## Brief:
Filter the listing for lines containing "text".

## Record set:
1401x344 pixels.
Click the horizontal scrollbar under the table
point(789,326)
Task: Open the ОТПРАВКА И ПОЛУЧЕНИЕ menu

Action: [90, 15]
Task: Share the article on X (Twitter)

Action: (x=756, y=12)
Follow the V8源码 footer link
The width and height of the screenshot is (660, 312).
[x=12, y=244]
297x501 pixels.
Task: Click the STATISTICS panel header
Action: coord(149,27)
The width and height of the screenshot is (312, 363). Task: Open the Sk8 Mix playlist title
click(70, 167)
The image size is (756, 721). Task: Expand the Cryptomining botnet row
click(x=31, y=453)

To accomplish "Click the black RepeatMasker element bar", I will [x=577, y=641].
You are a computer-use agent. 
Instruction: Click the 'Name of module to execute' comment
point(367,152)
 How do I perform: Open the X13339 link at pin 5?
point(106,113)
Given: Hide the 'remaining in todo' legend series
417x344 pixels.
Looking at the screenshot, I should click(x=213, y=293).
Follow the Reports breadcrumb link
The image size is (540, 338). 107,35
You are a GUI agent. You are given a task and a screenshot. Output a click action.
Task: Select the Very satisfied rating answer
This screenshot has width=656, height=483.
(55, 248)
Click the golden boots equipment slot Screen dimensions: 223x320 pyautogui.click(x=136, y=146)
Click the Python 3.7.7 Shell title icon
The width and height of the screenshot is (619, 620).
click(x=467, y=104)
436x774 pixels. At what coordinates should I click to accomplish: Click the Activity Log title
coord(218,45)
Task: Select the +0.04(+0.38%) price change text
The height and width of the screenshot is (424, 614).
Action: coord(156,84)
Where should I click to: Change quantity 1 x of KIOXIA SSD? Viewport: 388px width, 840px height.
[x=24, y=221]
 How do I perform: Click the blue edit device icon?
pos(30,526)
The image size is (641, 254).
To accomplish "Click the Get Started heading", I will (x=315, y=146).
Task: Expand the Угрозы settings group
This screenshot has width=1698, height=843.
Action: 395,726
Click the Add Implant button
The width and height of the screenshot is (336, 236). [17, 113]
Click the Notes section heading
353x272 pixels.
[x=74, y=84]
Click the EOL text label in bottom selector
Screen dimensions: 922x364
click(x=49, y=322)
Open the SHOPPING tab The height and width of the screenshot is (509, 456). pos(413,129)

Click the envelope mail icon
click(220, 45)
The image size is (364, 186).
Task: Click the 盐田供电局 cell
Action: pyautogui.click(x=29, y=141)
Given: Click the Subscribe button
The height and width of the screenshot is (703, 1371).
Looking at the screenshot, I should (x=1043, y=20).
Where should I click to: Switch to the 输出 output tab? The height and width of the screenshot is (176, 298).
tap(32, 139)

## Written response:
Task: Select the +0.04(+0.38%) price change text
Click the EOL text label in bottom selector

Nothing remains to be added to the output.